First, you shouldn't need to treat the new URL as a file wrapper. You should just be able to do regular file operations on the provided URL. Just make sure you have everything implemented properly in additionalContentForURL:error:, writeAdditionalContent:toURL:originalContentsURL:error: and readAdditionalContentFromURL:error:. The read and write operations need to be symmetric.
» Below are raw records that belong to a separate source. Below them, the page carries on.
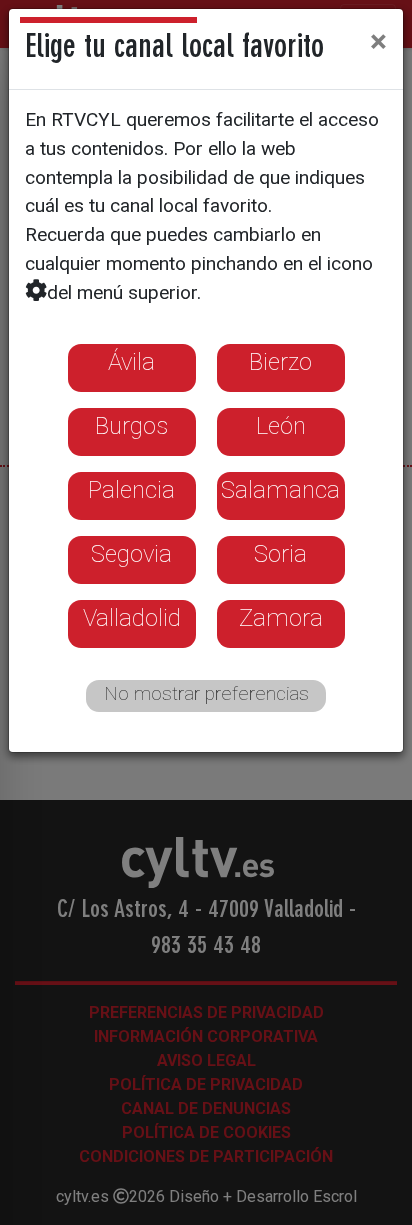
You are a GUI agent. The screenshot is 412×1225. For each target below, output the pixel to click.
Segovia (131, 554)
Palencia (131, 490)
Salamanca (280, 490)
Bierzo (280, 362)
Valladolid (132, 618)
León (281, 426)
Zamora (281, 618)
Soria (280, 554)
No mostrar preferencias (206, 693)
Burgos (131, 426)
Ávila (131, 362)
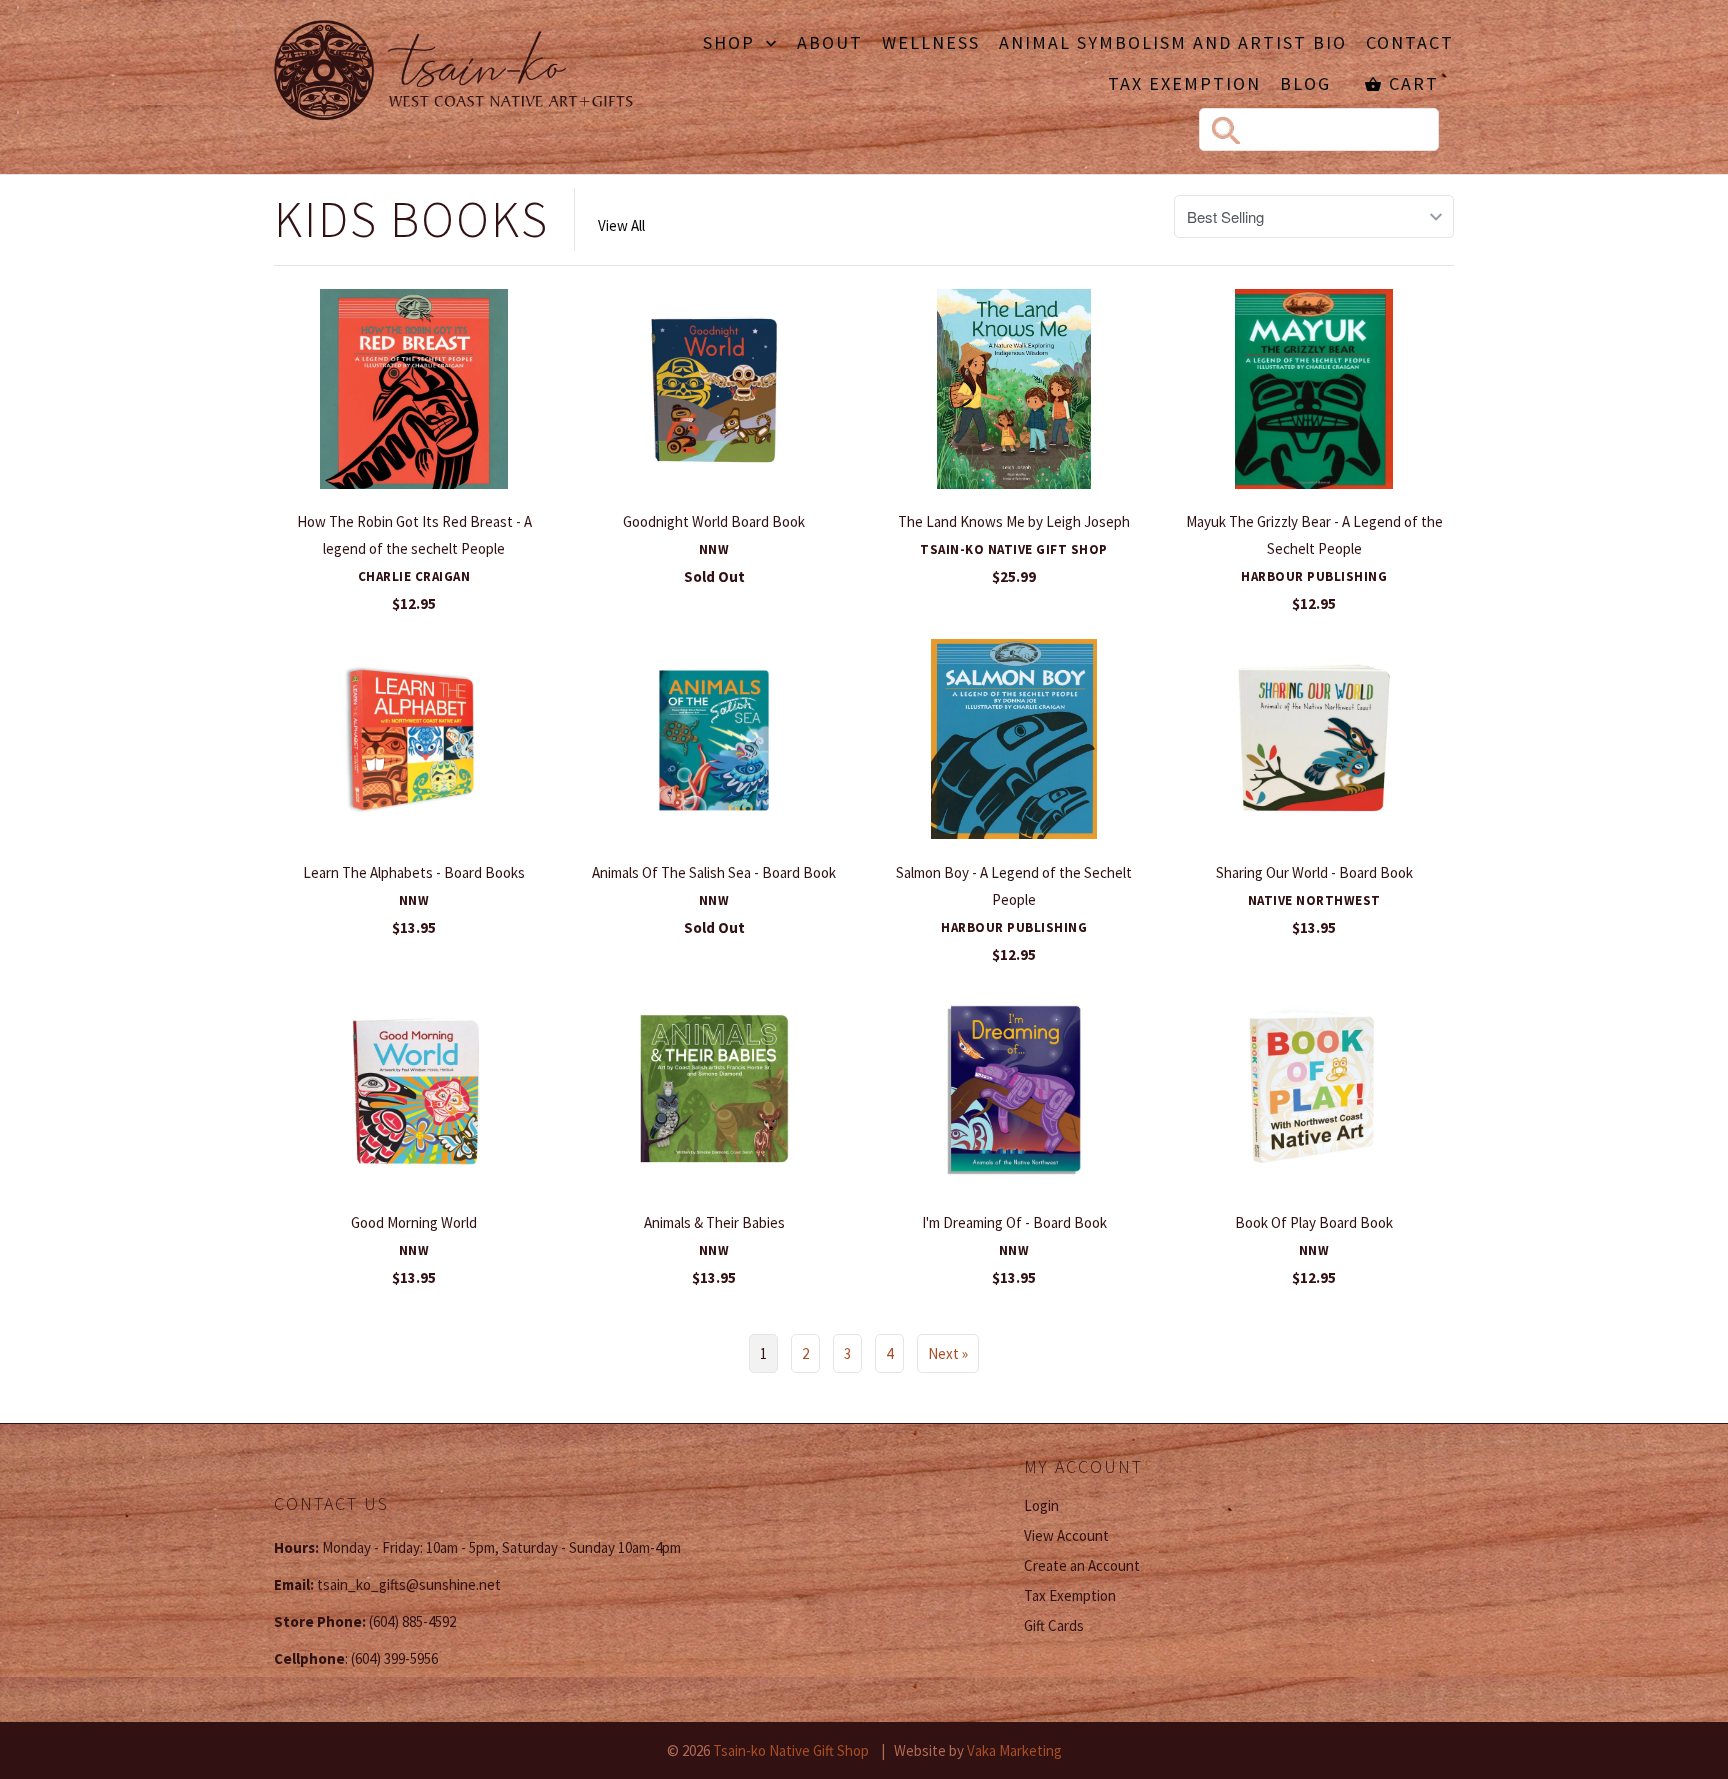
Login (1041, 1505)
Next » (948, 1353)
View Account (1066, 1535)
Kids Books (411, 219)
And you should probably snapshot your data in additionalContentsForURL:error: so that everything will be saved in a known, good state (since the save operations are asynchronous).
As an alternative, have you considered using the Store in External Record File flag in your data model instead of saving it manually? This should force Core Data to (depending on the size of the binary data) automatically store them externally. I looked at the release notes, and I didn't see anything saying you couldn't use this feature with iCloud. That might be the easiest fix.
Attacking a side point for the moment (as I have not had ANY good experience with UIManagedDocument).
You can save the binary inside of Core Data for a iOS 5.0+ application using the external file reference. Then you can save the PNG of the image to Core Data directly and not need to worry about a UIManagedDocument or about bloating the sqlite file.
There is nothing stopping you from storing the PNG instead of a UIImage.
One other thought. You may need to use an NSFileCoordinator for the read and write operations. Technically, any read or write operations in the iCloud container need to use a file coordinator (to coordinate with the iCloud sync service--this prevents accidentally corrupting a file by reading it while another process is writing to it).
I know that UIDocument wraps most of its input and output methods automatically. I'd guess that these methods are similarly wrapped (since they give you a URL to use)--However, the docs aren't very clear.